How to use actions
This guide shows you how to use actions, an idea that is similar to callbacks in Dash
. Many components of a dashboard (for example, Graph
or Button
) have an optional actions
argument, where you can enter the Action
model.
By combining the Action
model with an action function, you can create complex dashboard interactions triggered by various events.

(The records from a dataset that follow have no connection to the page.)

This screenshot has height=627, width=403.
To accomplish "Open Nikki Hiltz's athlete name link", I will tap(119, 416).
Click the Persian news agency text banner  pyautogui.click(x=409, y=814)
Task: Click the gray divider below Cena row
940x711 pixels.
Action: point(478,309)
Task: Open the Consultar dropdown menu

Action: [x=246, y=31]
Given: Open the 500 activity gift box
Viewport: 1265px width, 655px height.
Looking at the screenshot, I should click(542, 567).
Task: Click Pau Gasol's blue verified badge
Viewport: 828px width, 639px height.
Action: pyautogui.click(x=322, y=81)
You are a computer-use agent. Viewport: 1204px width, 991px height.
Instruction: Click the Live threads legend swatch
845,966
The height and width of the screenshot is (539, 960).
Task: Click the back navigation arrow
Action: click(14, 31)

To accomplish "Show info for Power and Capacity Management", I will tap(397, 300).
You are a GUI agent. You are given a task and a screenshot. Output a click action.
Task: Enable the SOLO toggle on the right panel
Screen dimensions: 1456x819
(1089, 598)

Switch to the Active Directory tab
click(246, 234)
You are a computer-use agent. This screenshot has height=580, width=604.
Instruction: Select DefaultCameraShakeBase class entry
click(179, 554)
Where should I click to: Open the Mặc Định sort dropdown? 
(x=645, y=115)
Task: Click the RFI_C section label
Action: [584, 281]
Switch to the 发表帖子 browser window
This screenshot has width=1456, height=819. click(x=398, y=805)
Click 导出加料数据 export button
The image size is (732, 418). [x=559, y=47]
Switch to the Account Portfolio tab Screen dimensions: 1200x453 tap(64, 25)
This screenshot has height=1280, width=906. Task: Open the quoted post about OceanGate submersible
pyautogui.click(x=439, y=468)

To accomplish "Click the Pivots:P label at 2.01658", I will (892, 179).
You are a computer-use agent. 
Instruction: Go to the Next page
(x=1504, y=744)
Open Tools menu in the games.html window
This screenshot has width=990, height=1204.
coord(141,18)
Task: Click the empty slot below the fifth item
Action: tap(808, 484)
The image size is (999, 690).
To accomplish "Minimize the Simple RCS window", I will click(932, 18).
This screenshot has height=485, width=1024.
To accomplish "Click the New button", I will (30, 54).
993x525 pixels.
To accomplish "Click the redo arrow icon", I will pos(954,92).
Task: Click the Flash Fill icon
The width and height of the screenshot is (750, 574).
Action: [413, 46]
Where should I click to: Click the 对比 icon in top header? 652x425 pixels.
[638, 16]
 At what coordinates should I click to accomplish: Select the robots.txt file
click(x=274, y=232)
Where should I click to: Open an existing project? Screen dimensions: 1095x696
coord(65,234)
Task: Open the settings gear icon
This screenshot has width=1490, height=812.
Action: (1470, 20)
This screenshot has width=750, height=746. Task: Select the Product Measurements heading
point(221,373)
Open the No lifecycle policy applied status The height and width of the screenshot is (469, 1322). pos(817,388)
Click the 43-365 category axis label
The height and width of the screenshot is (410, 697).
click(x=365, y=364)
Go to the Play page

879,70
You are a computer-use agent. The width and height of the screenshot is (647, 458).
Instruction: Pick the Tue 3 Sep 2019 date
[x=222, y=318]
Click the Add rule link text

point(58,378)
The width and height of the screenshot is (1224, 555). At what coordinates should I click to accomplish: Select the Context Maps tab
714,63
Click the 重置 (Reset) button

There are already a few action functions you can reuse:
Pre-defined actions
To attach an action to a component, you must enter the Action
model into the component's action
argument. You can then add a desired pre-defined action function into the function
argument of the Action
.
Note on Trigger
Currently each component has one pre-defined trigger property. A trigger property is an attribute of the component that triggers a configured action (for example, for the Button
it is n_click
).
The below sections are guides on how to use pre-defined action functions.
Export data
To enable downloading data, you can add the export_data
action function to the Button
component. Hence, as a result, when a dashboard user now clicks the button, all data on the page will be downloaded.
export_data
import vizro.models as vm
import vizro.plotly.express as px
from vizro import Vizro
from vizro.actions import export_data
iris = px.data.iris()
page = vm.Page(
title="Using actions",
components=[
vm.Graph(
figure=px.scatter(iris, x="petal_length", y="sepal_length", color="sepal_width"),
),
vm.Graph(
figure=px.histogram(iris, x="petal_length", color="species"),
),
vm.Button(
text="Export data",
actions=[
vm.Action(
function=export_data()
),
],
),
],
)
dashboard = vm.Dashboard(pages=[page])
Vizro().build(dashboard).run()
Run and edit this code in Py.Cafe
# Still requires a .py to add data to the data manager and parse YAML configuration
# See yaml_version example
pages:
- components:
- type: graph
figure:
_target_: scatter
data_frame: iris
color: sepal_width
x: petal_length
y: sepal_length
- type: graph
figure:
_target_: histogram
data_frame: iris
color: species
x: petal_length
- type: button
text: Export data
id: export_data_button
actions:
- function:
_target_: export_data
title: Exporting
Note
Note that exported data only reflects the original dataset and any native data modifications defined with vm.Filter
, vm.Parameter
or filter_interaction
action. Filters from the chart itself, such as ag-grid filters, are not included, and neither are other chart modifications, nor any data transformations in custom charts.
Filter data by clicking on chart
To enable filtering when clicking on data in a source chart, you can add the filter_interaction
action function to the Graph
, Table
or AgGrid
components. The filter_interaction
is currently configured to be triggered on click only.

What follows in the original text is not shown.